Required task:
Rewrite all of the items below, replacing "Where should I click to" with "Where do I click to" wherever it occurs and leaving everything else unchanged.

==================================================

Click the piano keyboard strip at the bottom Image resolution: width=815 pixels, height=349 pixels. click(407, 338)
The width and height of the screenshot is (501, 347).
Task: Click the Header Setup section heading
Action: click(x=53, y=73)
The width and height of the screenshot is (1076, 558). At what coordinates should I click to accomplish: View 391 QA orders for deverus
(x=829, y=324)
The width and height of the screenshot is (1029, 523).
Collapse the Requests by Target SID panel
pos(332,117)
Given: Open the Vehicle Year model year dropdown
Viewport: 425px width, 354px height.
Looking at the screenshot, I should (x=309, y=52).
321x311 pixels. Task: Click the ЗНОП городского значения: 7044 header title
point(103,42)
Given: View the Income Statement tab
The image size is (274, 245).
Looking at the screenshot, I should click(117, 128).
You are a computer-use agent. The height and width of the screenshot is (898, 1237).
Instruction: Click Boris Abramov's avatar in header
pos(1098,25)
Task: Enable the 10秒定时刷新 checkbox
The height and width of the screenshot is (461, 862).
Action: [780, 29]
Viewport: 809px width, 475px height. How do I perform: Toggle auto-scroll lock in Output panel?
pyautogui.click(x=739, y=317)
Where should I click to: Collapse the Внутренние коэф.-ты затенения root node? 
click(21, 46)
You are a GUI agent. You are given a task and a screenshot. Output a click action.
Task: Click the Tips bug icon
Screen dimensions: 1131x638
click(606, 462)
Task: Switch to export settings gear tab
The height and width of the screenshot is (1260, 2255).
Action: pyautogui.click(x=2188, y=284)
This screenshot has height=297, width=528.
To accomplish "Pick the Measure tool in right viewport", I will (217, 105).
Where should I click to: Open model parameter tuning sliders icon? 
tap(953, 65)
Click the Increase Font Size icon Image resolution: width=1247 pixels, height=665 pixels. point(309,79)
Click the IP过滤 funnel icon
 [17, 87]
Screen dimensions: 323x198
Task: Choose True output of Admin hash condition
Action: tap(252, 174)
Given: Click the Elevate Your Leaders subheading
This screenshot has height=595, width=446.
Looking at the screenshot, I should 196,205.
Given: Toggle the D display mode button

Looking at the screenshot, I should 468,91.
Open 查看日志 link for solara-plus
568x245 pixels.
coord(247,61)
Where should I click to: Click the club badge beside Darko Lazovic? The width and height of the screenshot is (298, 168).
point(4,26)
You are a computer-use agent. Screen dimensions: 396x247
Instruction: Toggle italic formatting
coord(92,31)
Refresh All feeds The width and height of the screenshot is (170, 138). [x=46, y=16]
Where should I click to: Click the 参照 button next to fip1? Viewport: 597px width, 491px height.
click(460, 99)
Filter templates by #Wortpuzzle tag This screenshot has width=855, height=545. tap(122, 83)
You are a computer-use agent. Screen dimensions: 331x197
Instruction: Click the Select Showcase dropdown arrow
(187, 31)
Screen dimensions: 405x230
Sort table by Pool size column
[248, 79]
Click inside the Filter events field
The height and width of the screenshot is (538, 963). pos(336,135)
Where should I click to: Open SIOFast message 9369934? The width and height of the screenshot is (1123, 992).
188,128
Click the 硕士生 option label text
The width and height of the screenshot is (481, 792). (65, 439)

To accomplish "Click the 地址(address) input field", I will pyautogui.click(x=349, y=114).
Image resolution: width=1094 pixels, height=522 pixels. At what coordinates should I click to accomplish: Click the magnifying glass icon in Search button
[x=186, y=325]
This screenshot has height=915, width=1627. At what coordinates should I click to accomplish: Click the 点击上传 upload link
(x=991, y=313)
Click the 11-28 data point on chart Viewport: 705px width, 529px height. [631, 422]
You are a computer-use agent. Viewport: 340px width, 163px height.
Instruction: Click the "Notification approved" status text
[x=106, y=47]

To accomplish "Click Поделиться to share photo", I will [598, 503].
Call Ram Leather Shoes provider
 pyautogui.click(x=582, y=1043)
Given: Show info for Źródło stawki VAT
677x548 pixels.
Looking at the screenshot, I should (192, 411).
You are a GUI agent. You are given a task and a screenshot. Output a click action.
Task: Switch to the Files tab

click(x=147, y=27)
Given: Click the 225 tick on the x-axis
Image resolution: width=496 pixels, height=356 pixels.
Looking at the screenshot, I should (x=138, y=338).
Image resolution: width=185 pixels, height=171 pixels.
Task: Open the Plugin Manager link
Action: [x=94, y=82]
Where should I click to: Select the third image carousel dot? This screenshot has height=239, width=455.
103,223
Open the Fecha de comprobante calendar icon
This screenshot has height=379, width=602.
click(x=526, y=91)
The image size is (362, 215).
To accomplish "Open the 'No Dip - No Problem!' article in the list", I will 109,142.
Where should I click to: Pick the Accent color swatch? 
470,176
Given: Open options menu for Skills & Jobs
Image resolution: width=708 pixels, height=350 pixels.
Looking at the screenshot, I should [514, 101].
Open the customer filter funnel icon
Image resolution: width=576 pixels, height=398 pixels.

==================================================

Exercise output:
Click the piano keyboard strip at the bottom Image resolution: width=815 pixels, height=349 pixels. click(407, 338)
The width and height of the screenshot is (501, 347).
Task: Click the Header Setup section heading
Action: click(x=53, y=73)
The width and height of the screenshot is (1076, 558). At what coordinates should I click to accomplish: View 391 QA orders for deverus
(x=829, y=324)
The width and height of the screenshot is (1029, 523).
Collapse the Requests by Target SID panel
pos(332,117)
Given: Open the Vehicle Year model year dropdown
Viewport: 425px width, 354px height.
Looking at the screenshot, I should (x=309, y=52).
321x311 pixels. Task: Click the ЗНОП городского значения: 7044 header title
point(103,42)
Given: View the Income Statement tab
The image size is (274, 245).
Looking at the screenshot, I should click(117, 128).
You are a computer-use agent. The height and width of the screenshot is (898, 1237).
Instruction: Click Boris Abramov's avatar in header
pos(1098,25)
Task: Enable the 10秒定时刷新 checkbox
The height and width of the screenshot is (461, 862).
Action: [780, 29]
Viewport: 809px width, 475px height. How do I perform: Toggle auto-scroll lock in Output panel?
pyautogui.click(x=739, y=317)
Where do I click to: Collapse the Внутренние коэф.-ты затенения root node? 
click(21, 46)
You are a GUI agent. You are given a task and a screenshot. Output a click action.
Task: Click the Tips bug icon
Screen dimensions: 1131x638
click(606, 462)
Task: Switch to export settings gear tab
The height and width of the screenshot is (1260, 2255).
Action: pyautogui.click(x=2188, y=284)
This screenshot has height=297, width=528.
To accomplish "Pick the Measure tool in right viewport", I will (217, 105).
Where do I click to: Open model parameter tuning sliders icon? 
tap(953, 65)
Click the Increase Font Size icon Image resolution: width=1247 pixels, height=665 pixels. point(309,79)
Click the IP过滤 funnel icon
 [17, 87]
Screen dimensions: 323x198
Task: Choose True output of Admin hash condition
Action: tap(252, 174)
Given: Click the Elevate Your Leaders subheading
This screenshot has height=595, width=446.
Looking at the screenshot, I should 196,205.
Given: Toggle the D display mode button

Looking at the screenshot, I should 468,91.
Open 查看日志 link for solara-plus
568x245 pixels.
coord(247,61)
Where do I click to: Click the club badge beside Darko Lazovic? The width and height of the screenshot is (298, 168).
point(4,26)
You are a computer-use agent. Screen dimensions: 396x247
Instruction: Toggle italic formatting
coord(92,31)
Refresh All feeds The width and height of the screenshot is (170, 138). [x=46, y=16]
Where do I click to: Click the 参照 button next to fip1? Viewport: 597px width, 491px height.
click(460, 99)
Filter templates by #Wortpuzzle tag This screenshot has width=855, height=545. tap(122, 83)
You are a computer-use agent. Screen dimensions: 331x197
Instruction: Click the Select Showcase dropdown arrow
(187, 31)
Screen dimensions: 405x230
Sort table by Pool size column
[248, 79]
Click inside the Filter events field
The height and width of the screenshot is (538, 963). pos(336,135)
Where do I click to: Open SIOFast message 9369934? The width and height of the screenshot is (1123, 992).
188,128
Click the 硕士生 option label text
The width and height of the screenshot is (481, 792). (65, 439)

To accomplish "Click the 地址(address) input field", I will pyautogui.click(x=349, y=114).
Image resolution: width=1094 pixels, height=522 pixels. At what coordinates should I click to accomplish: Click the magnifying glass icon in Search button
[x=186, y=325]
This screenshot has height=915, width=1627. At what coordinates should I click to accomplish: Click the 点击上传 upload link
(x=991, y=313)
Click the 11-28 data point on chart Viewport: 705px width, 529px height. [631, 422]
You are a computer-use agent. Viewport: 340px width, 163px height.
Instruction: Click the "Notification approved" status text
[x=106, y=47]

To accomplish "Click Поделиться to share photo", I will [598, 503].
Call Ram Leather Shoes provider
 pyautogui.click(x=582, y=1043)
Given: Show info for Źródło stawki VAT
677x548 pixels.
Looking at the screenshot, I should (192, 411).
You are a GUI agent. You are given a task and a screenshot. Output a click action.
Task: Switch to the Files tab

click(x=147, y=27)
Given: Click the 225 tick on the x-axis
Image resolution: width=496 pixels, height=356 pixels.
Looking at the screenshot, I should (x=138, y=338).
Image resolution: width=185 pixels, height=171 pixels.
Task: Open the Plugin Manager link
Action: [x=94, y=82]
Where do I click to: Select the third image carousel dot? This screenshot has height=239, width=455.
103,223
Open the Fecha de comprobante calendar icon
This screenshot has height=379, width=602.
click(x=526, y=91)
The image size is (362, 215).
To accomplish "Open the 'No Dip - No Problem!' article in the list", I will 109,142.
Where do I click to: Pick the Accent color swatch? 
470,176
Given: Open options menu for Skills & Jobs
Image resolution: width=708 pixels, height=350 pixels.
Looking at the screenshot, I should [514, 101].
Open the customer filter funnel icon
Image resolution: width=576 pixels, height=398 pixels.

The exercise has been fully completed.